El dirigente opositor venezolano Freddy Superlano fue liberado en la madrugada de este lunes 9 de febrero, tras permanecer 18 meses detenido, según confirmaron organizaciones no gubernamentales y fuentes cercanas a su entorno. Su excarcelación se dio en medio de una serie de movimientos irregulares relacionados con presos políticos en Venezuela, donde mientras algunos recuperan la libertad, otros vuelven a ser detenidos.
Superlano confirmó públicamente su salida de prisión y el reencuentro con su familia a través de un mensaje difundido en redes sociales. En su pronunciamiento, agradeció el apoyo recibido durante su detención y pidió continuar orando para que todos los presos políticos sean liberados en las próximas horas.
La liberación del opositor coincidió con una decisión que volvió a generar alarma entre la oposición. El dirigente Juan Pablo Guanipa fue trasladado nuevamente a un centro de reclusión pocas horas después de haber sido excarcelado, en una medida adoptada por las autoridades venezolanas, lo que evidenció la inestabilidad del proceso y la falta de información oficial clara.
Superlano era uno de los casos más monitoreados por organizaciones defensoras de derechos humanos. Su situación había sido documentada como una detención de carácter político, lo que hizo que su liberación tuviera un fuerte impacto en la opinión pública y reactivara el debate sobre la situación de los detenidos por razones políticas en el país.
La ONG Foro Penal informó que durante la jornada del domingo se registraron al menos 35 excarcelaciones. Su director, Alfredo Romero, explicó que cada liberación confirmada es comunicada directamente a los familiares y equipos legales para facilitar los trámites posteriores a la salida de prisión.
Foro Penal también señaló que existen reportes de posibles nuevas excarcelaciones que aún están en proceso de verificación.
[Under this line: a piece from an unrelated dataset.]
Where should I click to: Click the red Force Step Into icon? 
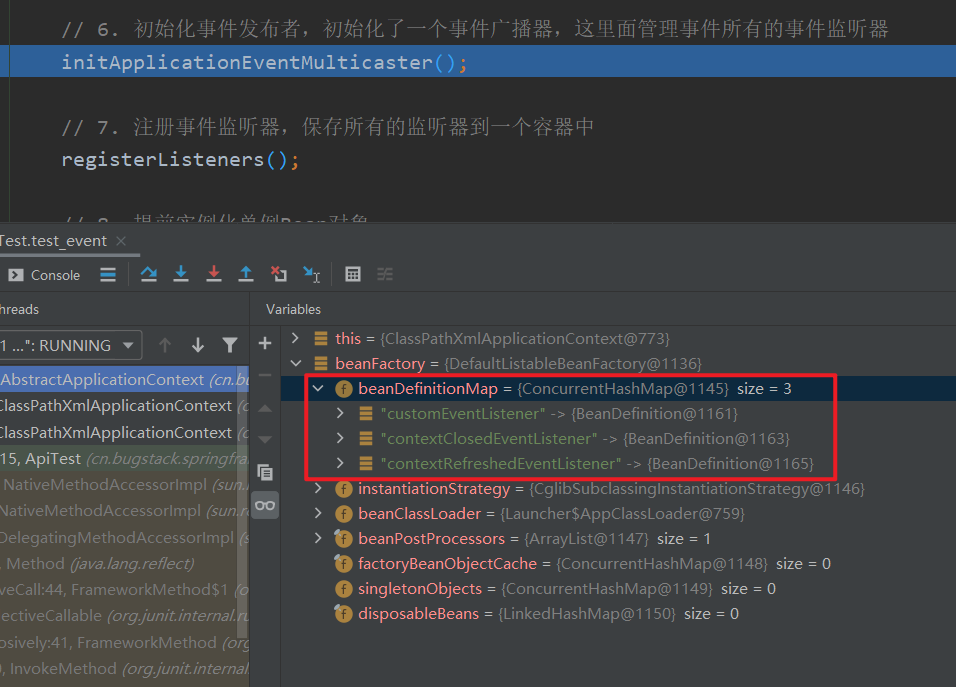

Hasta ahora, las autoridades venezolanas no han detallado bajo qué figuras jurídicas se están produciendo estas liberaciones ni si se trata de medidas cautelares, revisiones de procesos o decisiones administrativas.
Mientras tanto, organizaciones de derechos humanos continúan el seguimiento a la situación de los detenidos, en un contexto de expectativa e incertidumbre para familiares y defensores legales que permanecen atentos a posibles nuevos anuncios en las próximas horas.